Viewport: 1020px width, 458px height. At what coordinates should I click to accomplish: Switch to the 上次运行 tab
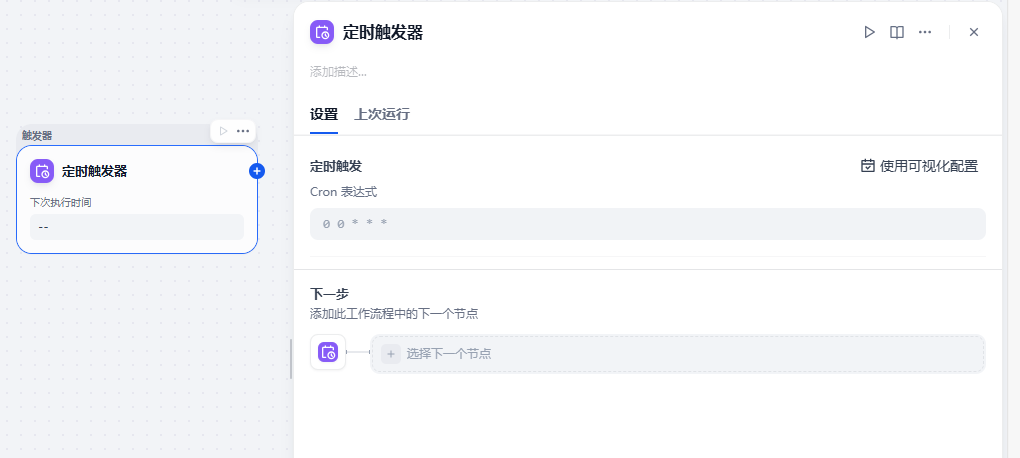pos(382,114)
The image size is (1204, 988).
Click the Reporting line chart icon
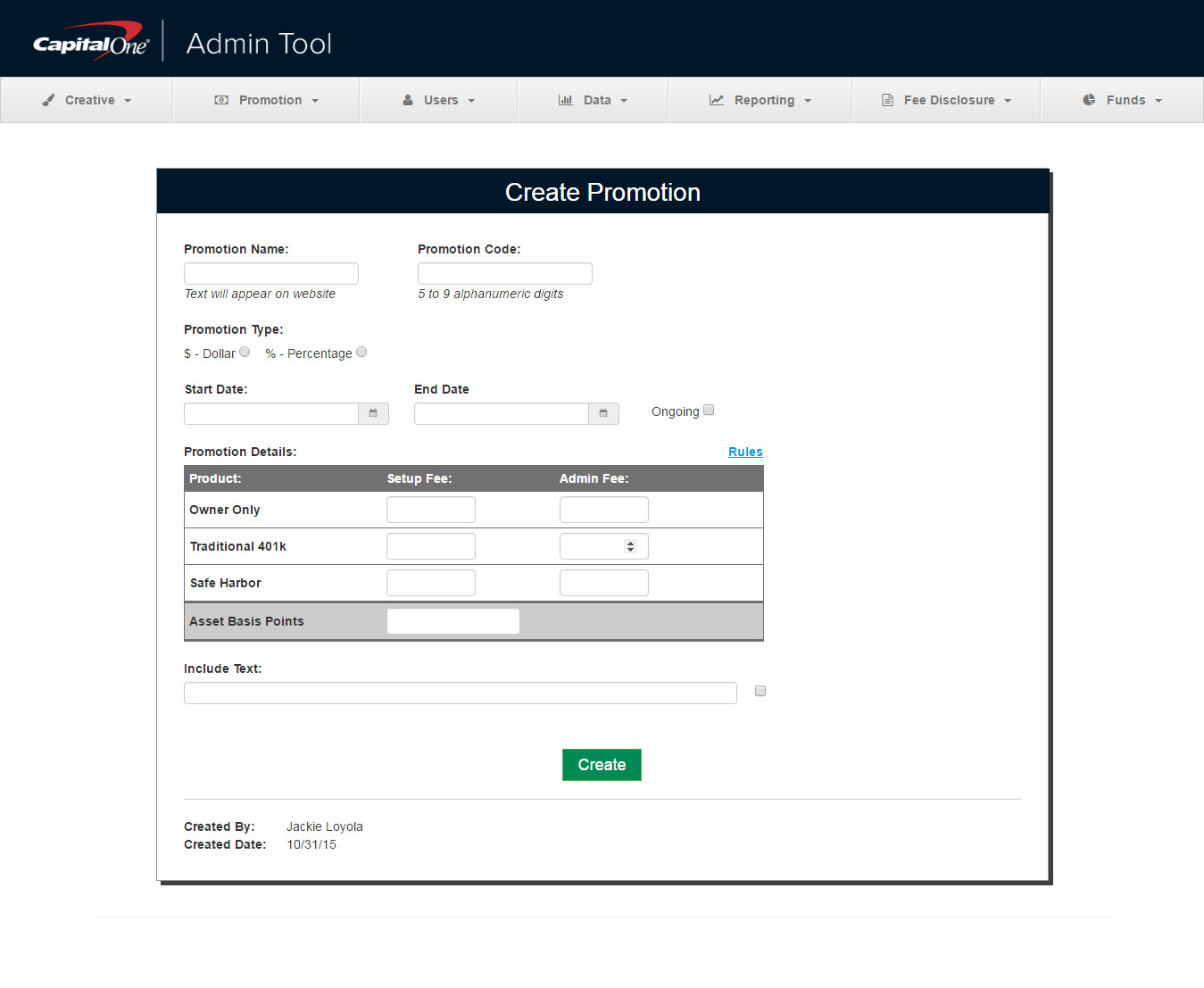[x=716, y=100]
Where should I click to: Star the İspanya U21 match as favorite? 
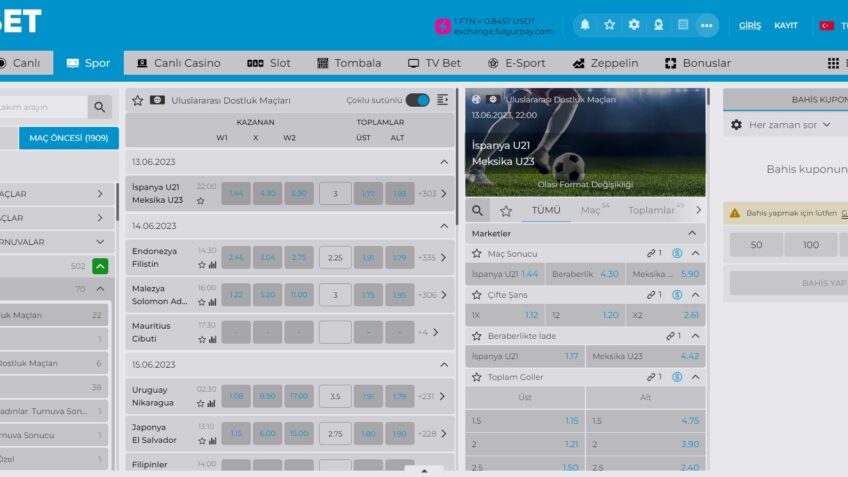(201, 201)
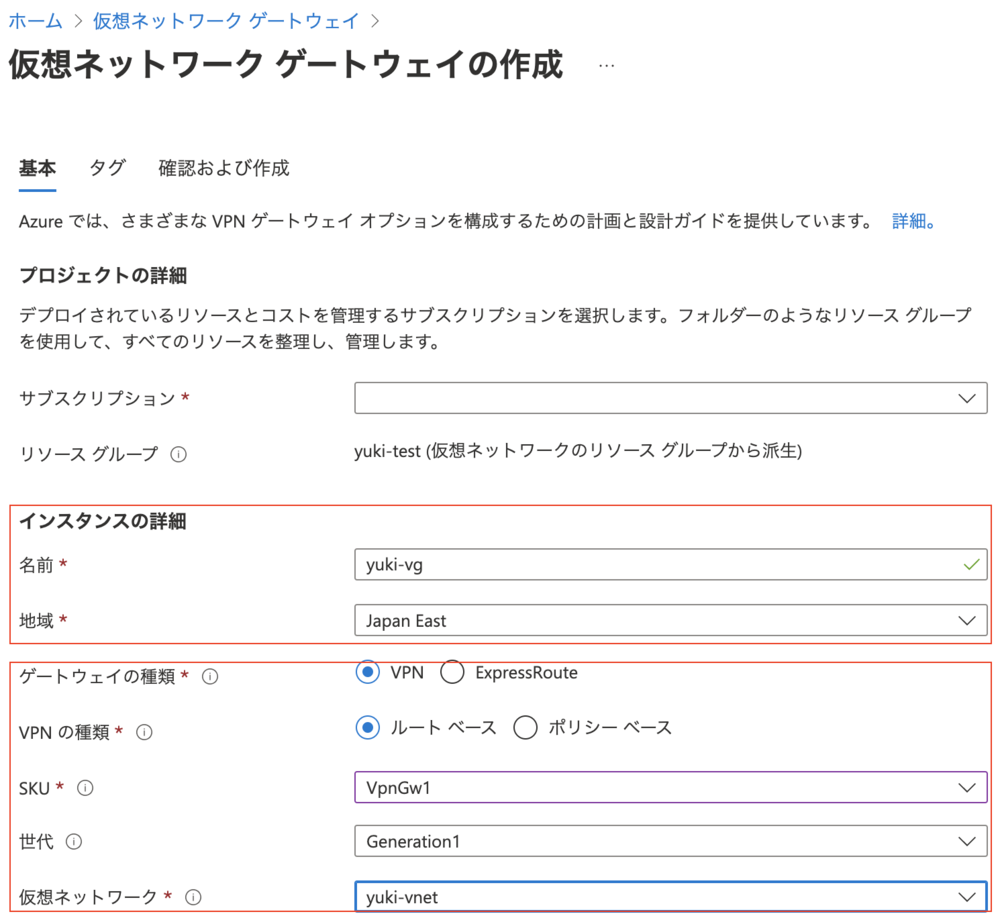Choose ルート ベース VPN type

pyautogui.click(x=368, y=728)
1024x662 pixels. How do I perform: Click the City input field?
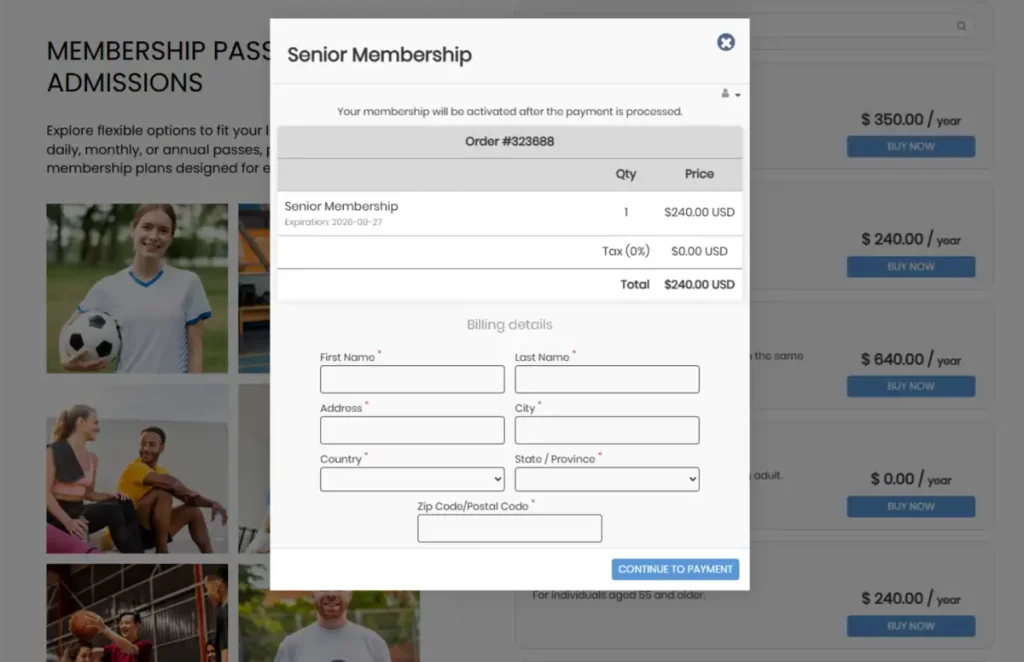(x=606, y=429)
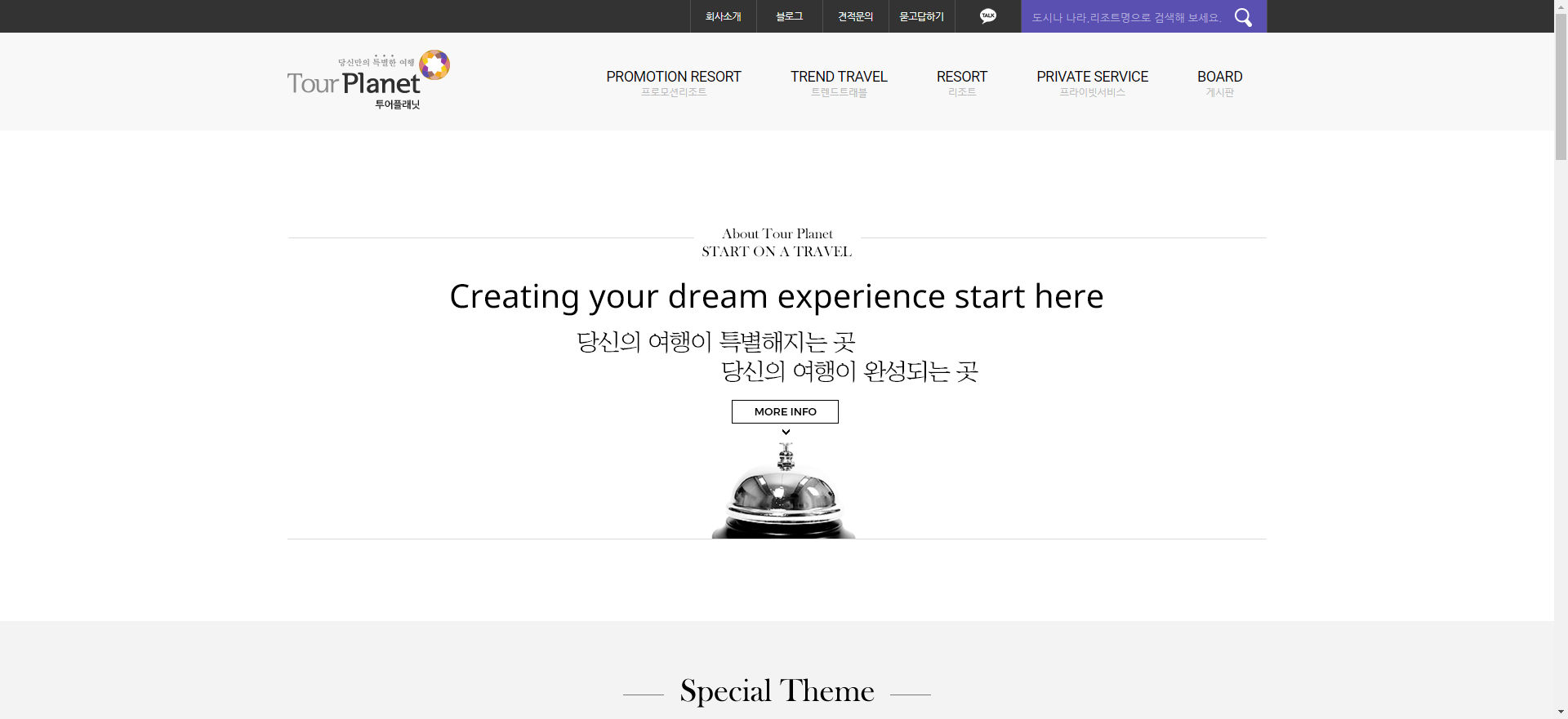Open the PRIVATE SERVICE menu

tap(1092, 78)
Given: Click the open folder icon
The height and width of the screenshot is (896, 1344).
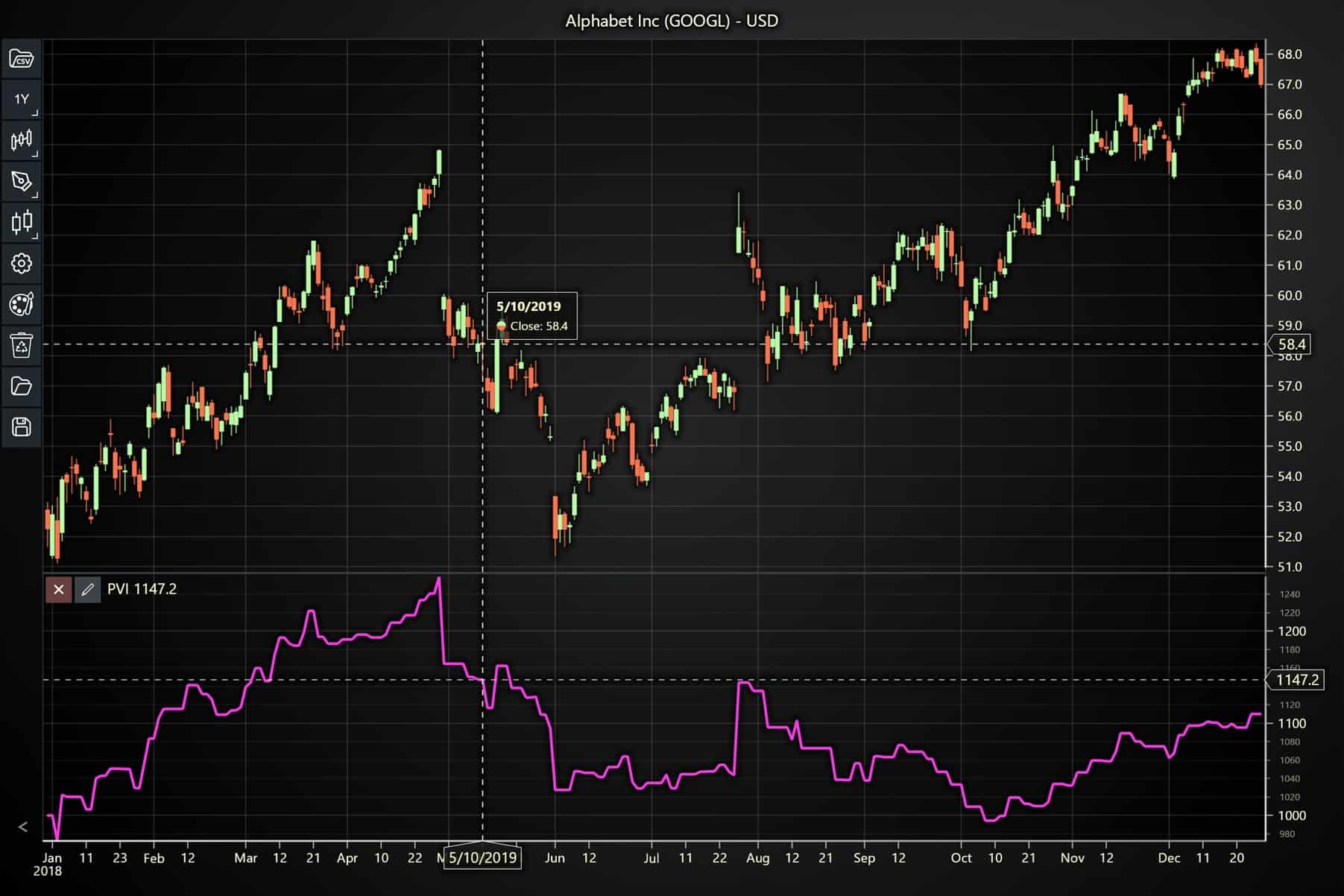Looking at the screenshot, I should point(21,386).
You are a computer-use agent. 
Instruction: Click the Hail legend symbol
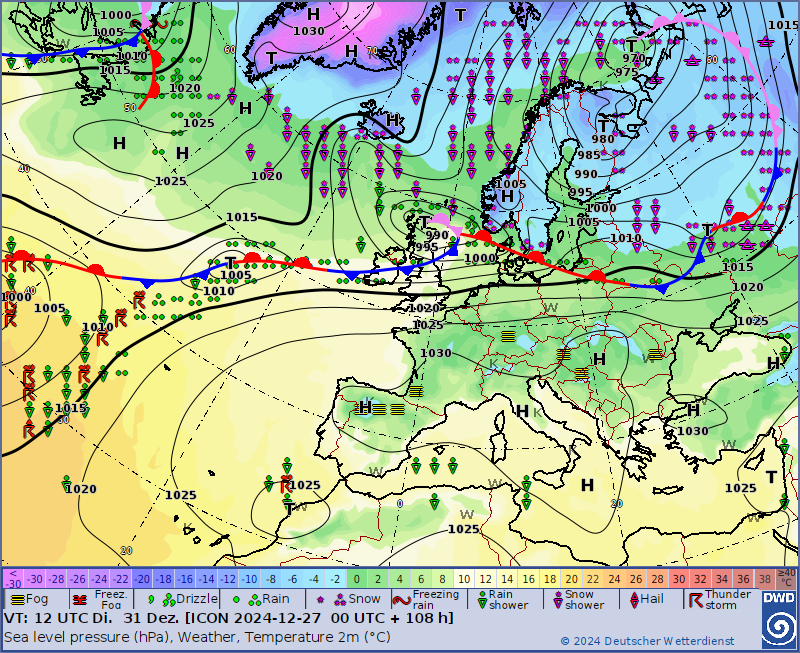(632, 600)
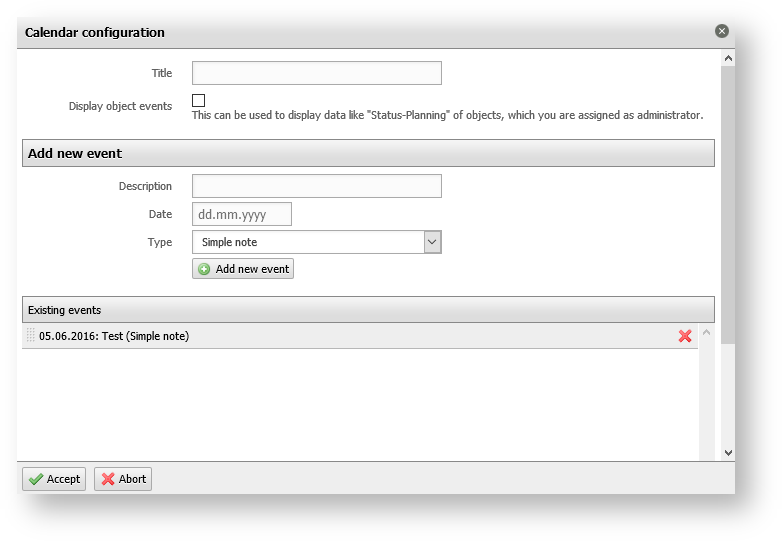Image resolution: width=783 pixels, height=542 pixels.
Task: Grab the drag handle of Test event
Action: click(30, 336)
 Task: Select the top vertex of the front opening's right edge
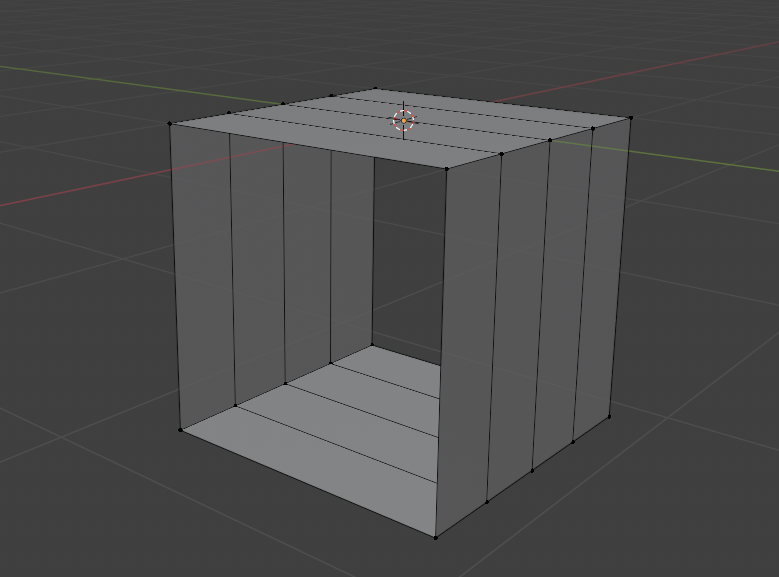click(447, 168)
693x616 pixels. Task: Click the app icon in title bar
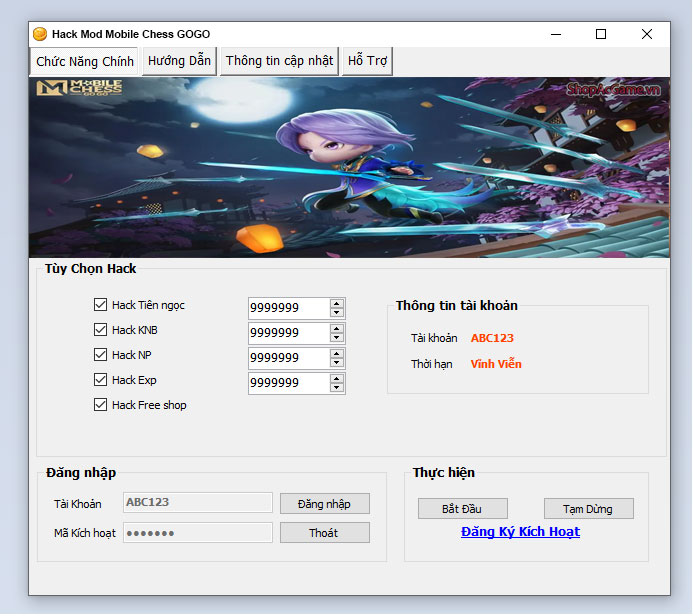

----------------

— Task objective —
Should a record include a picture, drop the picture and write out the remainder exactly.

— Solution —
Viewport: 1020px width, 458px height. At what coordinates should I click to accomplish: Switch to the 上次运行 tab
pos(382,114)
The image size is (1204, 988).
Click the Reporting line chart icon
[x=716, y=100]
Where should I click to: Star the İspanya U21 match as favorite? 
(201, 201)
Choose ルート ベース VPN type

pyautogui.click(x=368, y=728)
1024x662 pixels. How do I perform: Click the City input field?
(x=606, y=429)
Open the PRIVATE SERVICE menu

tap(1092, 78)
Given: Click the open folder icon
The height and width of the screenshot is (896, 1344).
Looking at the screenshot, I should point(21,386).
You are a computer-use agent. 
Instruction: Click the Hail legend symbol
(632, 600)
Image resolution: width=783 pixels, height=542 pixels.
Task: Grab the drag handle of Test event
Action: click(30, 336)
 Task: Select the top vertex of the front opening's right edge
click(447, 168)
693x616 pixels. Task: Click the app icon in title bar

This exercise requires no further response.